(Screenshot grounding data)

════════

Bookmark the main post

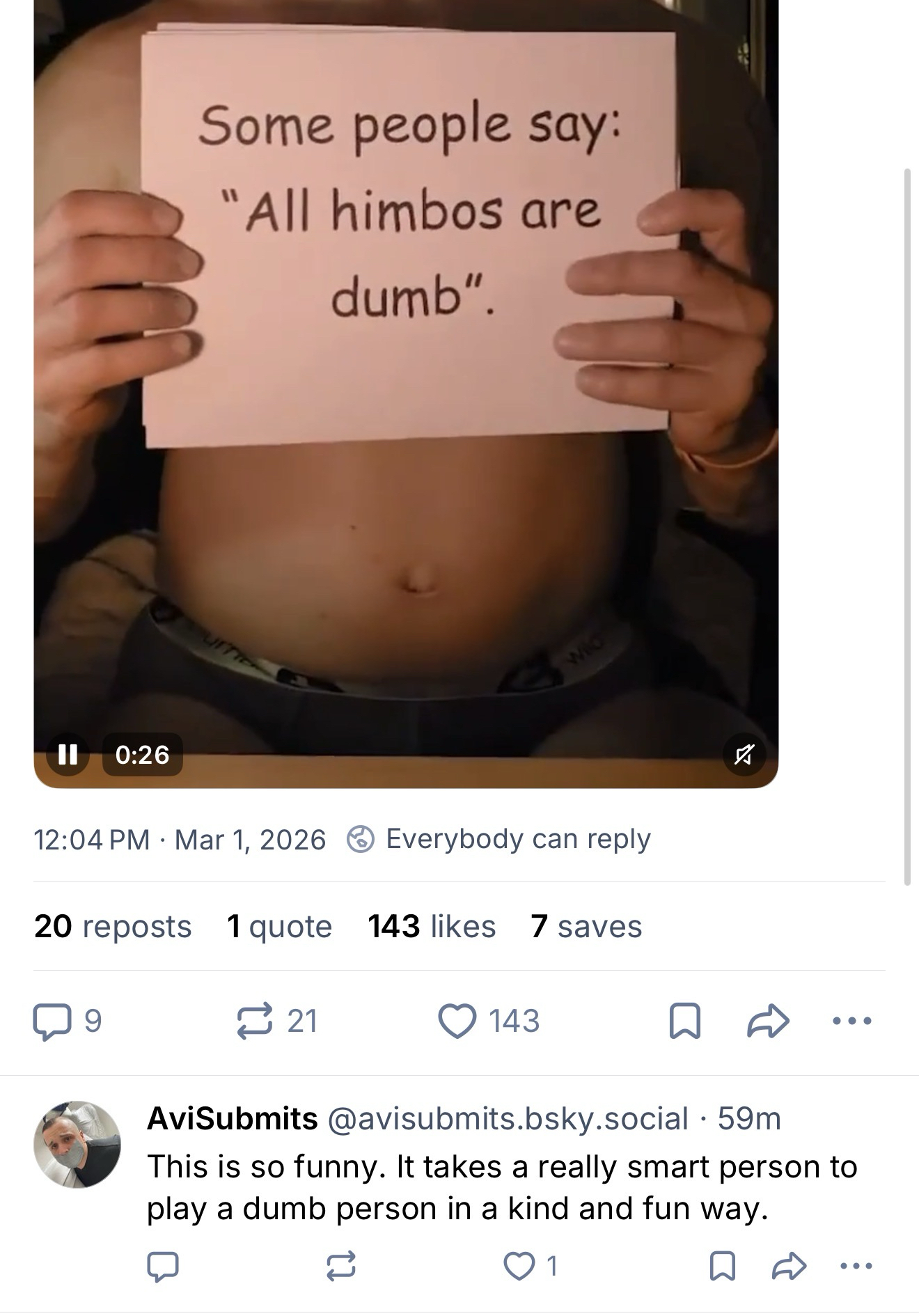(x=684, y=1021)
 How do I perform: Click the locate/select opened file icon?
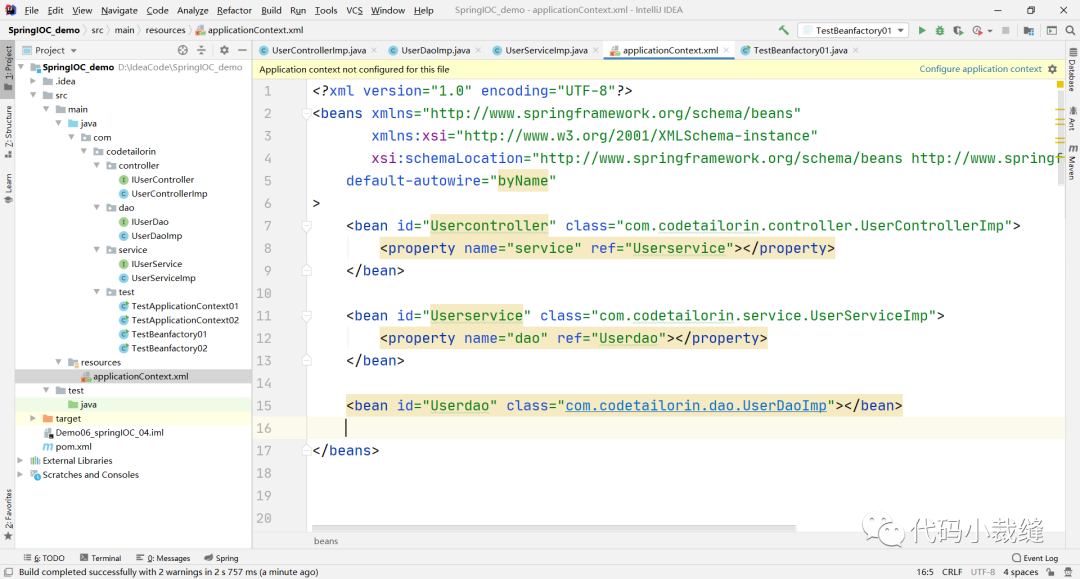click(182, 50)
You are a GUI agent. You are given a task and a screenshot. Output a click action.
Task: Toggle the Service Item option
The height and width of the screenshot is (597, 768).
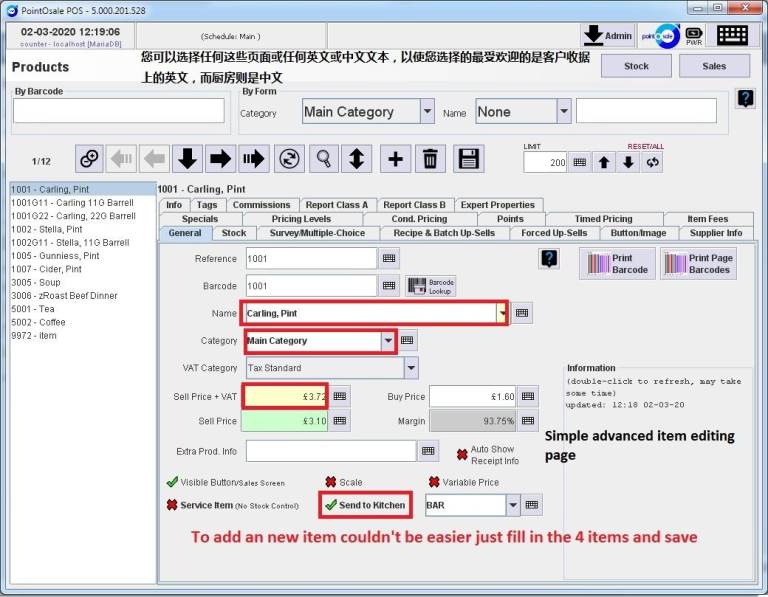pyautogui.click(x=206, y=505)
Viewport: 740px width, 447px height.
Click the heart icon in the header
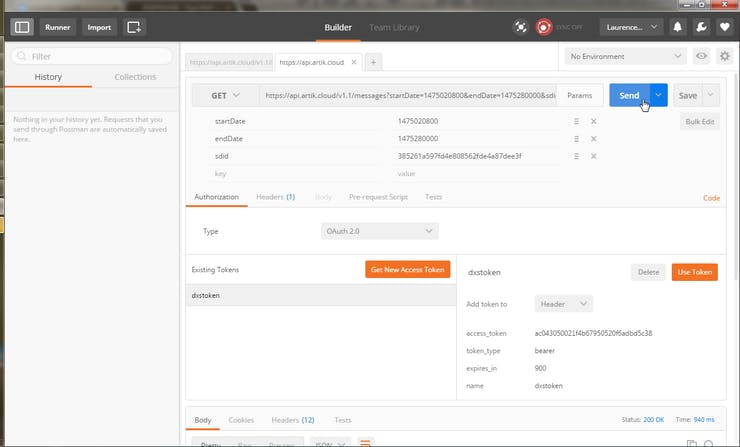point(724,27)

════════

_What you are asked to do_: Restate the entries word for word, though any image they contain should not appear.

_Solution to the problem_:
Bookmark the main post

(x=684, y=1021)
 How do I perform: Click the locate/select opened file icon?
click(182, 50)
You are a GUI agent. You are given a task and a screenshot. Output a click action.
Task: Toggle the Service Item option
The height and width of the screenshot is (597, 768).
pyautogui.click(x=206, y=505)
Viewport: 740px width, 447px height.
Click the heart icon in the header
point(724,27)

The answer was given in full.